● Exercise
Nothing but a number is expected: the count of lines in the data below that include "status".
-----
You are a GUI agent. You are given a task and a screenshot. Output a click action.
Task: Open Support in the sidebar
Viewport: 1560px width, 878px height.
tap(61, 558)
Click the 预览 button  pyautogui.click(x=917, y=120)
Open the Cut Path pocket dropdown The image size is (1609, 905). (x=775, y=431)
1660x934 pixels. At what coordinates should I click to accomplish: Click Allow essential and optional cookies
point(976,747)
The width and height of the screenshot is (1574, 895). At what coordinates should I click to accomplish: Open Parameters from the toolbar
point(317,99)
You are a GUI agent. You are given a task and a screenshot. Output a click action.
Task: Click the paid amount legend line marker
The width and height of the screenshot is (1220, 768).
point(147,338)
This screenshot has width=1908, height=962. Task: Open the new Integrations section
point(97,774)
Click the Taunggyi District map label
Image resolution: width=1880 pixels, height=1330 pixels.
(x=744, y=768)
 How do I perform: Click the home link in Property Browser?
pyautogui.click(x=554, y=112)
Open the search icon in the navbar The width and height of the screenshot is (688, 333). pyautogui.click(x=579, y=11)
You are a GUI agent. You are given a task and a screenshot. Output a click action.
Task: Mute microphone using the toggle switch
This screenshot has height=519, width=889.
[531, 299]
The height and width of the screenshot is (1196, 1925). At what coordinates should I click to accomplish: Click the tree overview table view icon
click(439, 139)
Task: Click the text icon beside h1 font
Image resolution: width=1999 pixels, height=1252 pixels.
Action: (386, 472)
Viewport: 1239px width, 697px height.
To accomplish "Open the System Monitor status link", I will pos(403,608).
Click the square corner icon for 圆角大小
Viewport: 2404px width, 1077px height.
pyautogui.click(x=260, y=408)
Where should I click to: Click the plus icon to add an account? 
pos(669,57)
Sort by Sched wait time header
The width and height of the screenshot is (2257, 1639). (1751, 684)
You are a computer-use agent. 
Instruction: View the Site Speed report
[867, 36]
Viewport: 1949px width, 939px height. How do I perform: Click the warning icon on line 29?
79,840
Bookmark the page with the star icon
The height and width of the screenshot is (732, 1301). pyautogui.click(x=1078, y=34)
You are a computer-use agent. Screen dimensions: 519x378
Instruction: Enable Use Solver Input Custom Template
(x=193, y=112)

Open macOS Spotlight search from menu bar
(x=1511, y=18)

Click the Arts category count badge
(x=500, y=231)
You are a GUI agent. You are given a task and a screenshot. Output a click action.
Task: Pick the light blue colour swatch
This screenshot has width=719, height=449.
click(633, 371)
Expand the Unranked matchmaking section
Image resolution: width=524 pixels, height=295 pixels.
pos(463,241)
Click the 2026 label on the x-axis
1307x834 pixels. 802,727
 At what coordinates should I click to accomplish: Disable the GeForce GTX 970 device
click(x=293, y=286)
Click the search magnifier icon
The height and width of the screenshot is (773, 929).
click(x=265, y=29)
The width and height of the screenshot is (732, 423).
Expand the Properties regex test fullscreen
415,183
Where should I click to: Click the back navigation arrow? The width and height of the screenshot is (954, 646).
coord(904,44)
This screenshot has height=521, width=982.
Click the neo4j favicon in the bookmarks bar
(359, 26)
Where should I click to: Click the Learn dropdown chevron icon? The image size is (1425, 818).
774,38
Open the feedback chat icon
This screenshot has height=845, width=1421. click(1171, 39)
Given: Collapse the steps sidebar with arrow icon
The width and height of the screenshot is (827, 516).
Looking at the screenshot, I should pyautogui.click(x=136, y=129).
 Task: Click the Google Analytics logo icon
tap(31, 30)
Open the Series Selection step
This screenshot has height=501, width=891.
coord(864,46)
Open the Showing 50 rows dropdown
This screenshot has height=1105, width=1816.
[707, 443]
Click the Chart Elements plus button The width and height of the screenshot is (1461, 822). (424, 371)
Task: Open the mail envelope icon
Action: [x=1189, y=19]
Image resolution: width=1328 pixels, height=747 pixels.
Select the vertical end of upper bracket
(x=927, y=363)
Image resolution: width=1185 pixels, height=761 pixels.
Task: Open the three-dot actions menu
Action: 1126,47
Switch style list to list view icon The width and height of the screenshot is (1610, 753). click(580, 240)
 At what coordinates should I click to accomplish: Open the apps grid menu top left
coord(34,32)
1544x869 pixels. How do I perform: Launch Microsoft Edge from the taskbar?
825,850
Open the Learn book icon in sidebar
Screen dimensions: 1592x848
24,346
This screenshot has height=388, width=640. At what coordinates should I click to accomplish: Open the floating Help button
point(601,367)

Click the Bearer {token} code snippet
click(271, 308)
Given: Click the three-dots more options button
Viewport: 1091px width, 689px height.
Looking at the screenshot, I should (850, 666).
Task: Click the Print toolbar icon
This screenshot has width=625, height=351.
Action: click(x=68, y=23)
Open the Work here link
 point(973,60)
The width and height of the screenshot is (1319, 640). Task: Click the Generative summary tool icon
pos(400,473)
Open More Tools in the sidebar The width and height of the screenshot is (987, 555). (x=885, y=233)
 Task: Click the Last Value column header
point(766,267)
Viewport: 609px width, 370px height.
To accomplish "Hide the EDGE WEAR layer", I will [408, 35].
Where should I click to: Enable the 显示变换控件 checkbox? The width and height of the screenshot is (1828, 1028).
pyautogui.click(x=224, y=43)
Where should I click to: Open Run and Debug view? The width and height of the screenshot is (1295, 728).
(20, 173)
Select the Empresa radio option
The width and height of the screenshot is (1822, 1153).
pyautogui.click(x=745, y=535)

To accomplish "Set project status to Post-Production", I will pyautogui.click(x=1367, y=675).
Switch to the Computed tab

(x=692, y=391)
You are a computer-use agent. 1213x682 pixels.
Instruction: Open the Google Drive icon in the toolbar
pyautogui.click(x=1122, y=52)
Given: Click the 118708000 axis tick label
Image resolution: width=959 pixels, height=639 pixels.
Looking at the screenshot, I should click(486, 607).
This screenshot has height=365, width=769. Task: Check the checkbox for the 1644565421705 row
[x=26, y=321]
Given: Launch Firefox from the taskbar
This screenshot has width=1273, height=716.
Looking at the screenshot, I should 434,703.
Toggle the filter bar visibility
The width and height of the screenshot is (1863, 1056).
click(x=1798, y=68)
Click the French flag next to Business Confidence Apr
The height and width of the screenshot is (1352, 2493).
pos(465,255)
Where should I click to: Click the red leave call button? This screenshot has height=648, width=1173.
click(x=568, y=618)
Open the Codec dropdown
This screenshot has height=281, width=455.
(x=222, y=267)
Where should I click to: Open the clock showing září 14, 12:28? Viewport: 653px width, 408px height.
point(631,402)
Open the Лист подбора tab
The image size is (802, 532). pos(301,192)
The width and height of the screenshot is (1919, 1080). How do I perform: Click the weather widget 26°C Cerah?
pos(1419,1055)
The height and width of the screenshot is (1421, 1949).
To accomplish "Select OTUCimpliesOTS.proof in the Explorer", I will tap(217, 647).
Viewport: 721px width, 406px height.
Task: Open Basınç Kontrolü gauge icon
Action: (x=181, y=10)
-----
● Response area
2